On zero emissions vehicles, by mandating the transition to zero emissions vehicles, governments aren’t spending their own money—instead they are sending a signal to the auto sector to shift investment even faster than they have started to.
This would also have the effect of accelerating battery development, which would have cascading effects into both the power sector (where batteries are critical) and also the heavy road transport sector, one of the transition’s problem children:
Cheaper and better performing batteries achieved through the scale-up of electric cars would increase the competitiveness of battery-electric trucks, bringing forward the point where they outcompete petrol or diesel trucks. There are also likely to be advances in electric drivetrain technology that are transferable from cars to trucks.
Green ammonia
On green ammonia, meaning ammonia produced from green hydrogen, is on the list because it has a relatively low green premium, is easy to ship (again with only a small green premium) and fertiliser plants already consume ammonia, so there’s no end-user conversion costs:
The shift of fertiliser manufacturing to green ammonia may therefore be achievable with policies that are relatively low cost and low difficulty.

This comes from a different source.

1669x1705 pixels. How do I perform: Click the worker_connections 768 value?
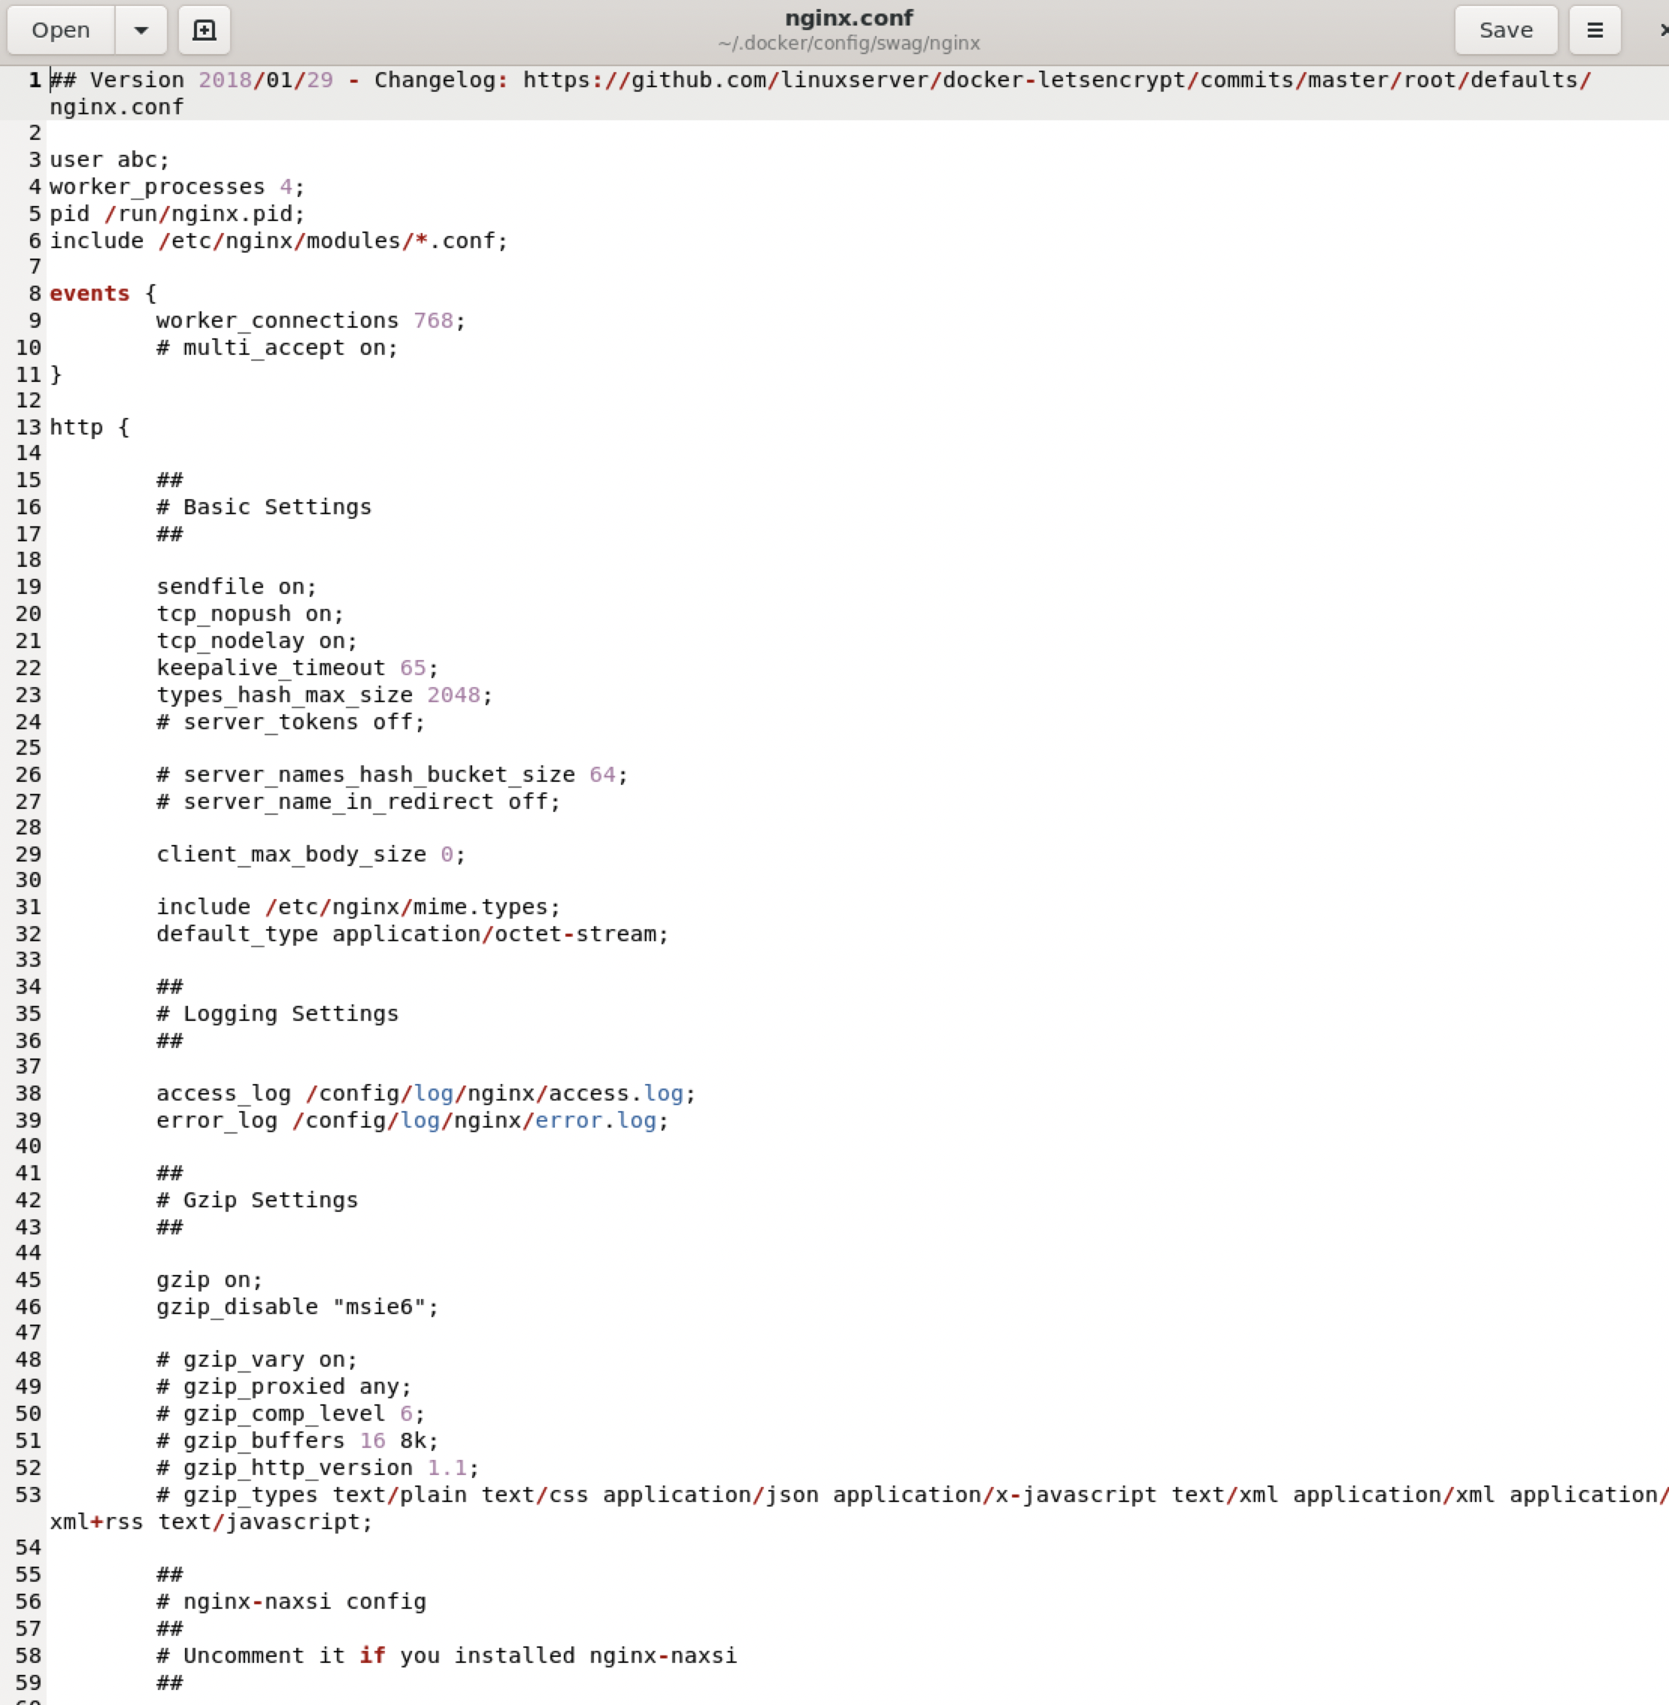(433, 321)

In policy terms this has to be done carefully, since overall fertiliser costs represent anything from 15-40% of food costs (this is US data) and food prices are already high.

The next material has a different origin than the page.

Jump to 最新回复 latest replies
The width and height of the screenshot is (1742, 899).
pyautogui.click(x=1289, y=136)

But the transition win here is that
Progress in green ammonia use for fertilisers could scale up the supply chains of green hydrogen production and bring down the cost of green hydrogen for use in several other sectors. For example, implementing a 25% green ammonia blending mandate in fertiliser manufacturing could create demand for almost 100 GW of hydrogen electrolysers, which would reduce capital costs by (around) 70% given current learning rates. This could (help) to close the gap to cost parity or increase the economic viability of zero emission solutions in other sectors including steel production and shipping.
Public procurement
The report’s authors propose public procurement to promote the uptake of alternative proteins because it increases demand rapidly through the strategic use of the public sector, thereby creating economies of scale and reducing costs rapidly. There are some numbers here—generally this is a well-researched report—that suggest that public procurement accounts for 5-6% of the overall food market, which is enough to change the dynamics of the system:
By introducing large numbers of consumers to these products, public procurement can also enhance accessibility and help to shift social norms around meat consumption.
Again, as with the auto sector, this is a redirection of existing spend rather than an increase. The underlying technologies for alternative technologies are well-developed and well-understood.
The ‘cascade’ effects here reach into the agriculture sector, notably the high-emitting livestock sector, and also change the economics of land use towards protecting land and away from converting it.
Carbon price
Of course, in my recent reading I have an article from leading scientists that says transition is going to be tough to achieve because of the critical resource bottlenecks involved. Although I am generally sceptical of technology as a magic bullet for these things, scaling these markets is more likely to create different solutions to these resource issues, as we’re already seeing in battery research.
Looking at the report’s detailed analysis of where these zero carbon solutions become competitive, it’s also striking how much a carbon price of $100 a tonne changes the picture. For me, that’s the point that I’ll believe that policy-makers—and all that Davos crowd—are serious about dealing with climate change.